Prices aside, the only flaw Male can see is the area’s lack of retail opportunity. “We have some very nice bars and cafés, the new Damien Hirst gallery on Newport Street, but there is not much in the way of shops,” he says.
HACKNEY DOWNS
On the fringes of Hackney Downs there are two outperforming secondary schools within a quarter of a mile of each other: Mossbourne Community Academy, which is in E5, and The Petchey Academy, over the postcode border and into E8.

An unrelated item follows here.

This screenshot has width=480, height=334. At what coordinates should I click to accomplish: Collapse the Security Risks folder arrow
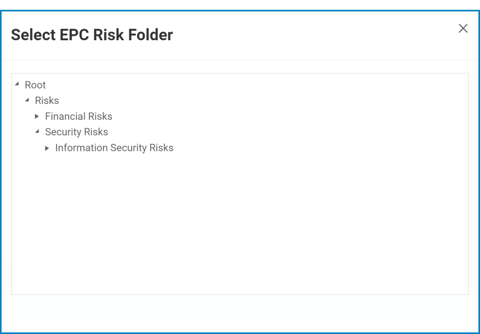37,132
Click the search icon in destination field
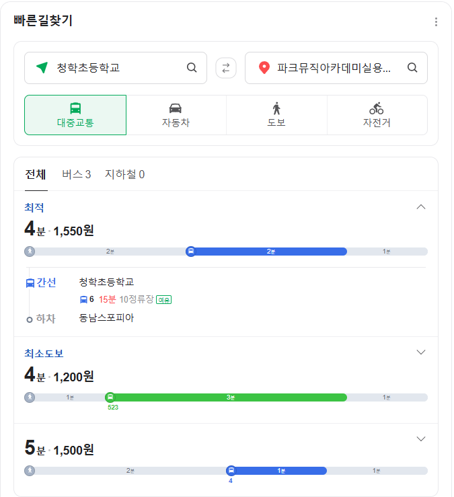This screenshot has width=454, height=497. (x=412, y=68)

This neighbourhood is one of late-Victorian houses and Saylan Lucas, branch manager of Winkworth estate agents, estimates that a three-bedroom property would cost about £800,000 to £900,000. Those that have been extended into the side return to enlarge the kitchen, and with an extra bedroom in the loft, sell at about £1.1 million.
£1.2 million: three-bedroom house in Thornby Road, near Mossbourne Community Academy, in Hackney E5 |
Buyers here tend to be thirty-somethings who have built up some equity on flats in slightly more expensive neighbouring locations such as Islington, Highbury or Stoke Newington, and most either have young children or hope to start a family.
Schools aside, this Zone 2 area has plenty of benefits: fast train links to the West End and City, the green expanses of Hackney Downs and plenty of bars and restaurants, both locally and in neighbouring Dalston and Clapton.
The other positive factor, says Lucas, is that Hackney Downs has character. “What people like is that it has had some of the benefits of gentrification, but it has not lost its soul,” he adds. “Islington and Highbury have gone a little bit vanilla, but Hackney remains pretty grounded.”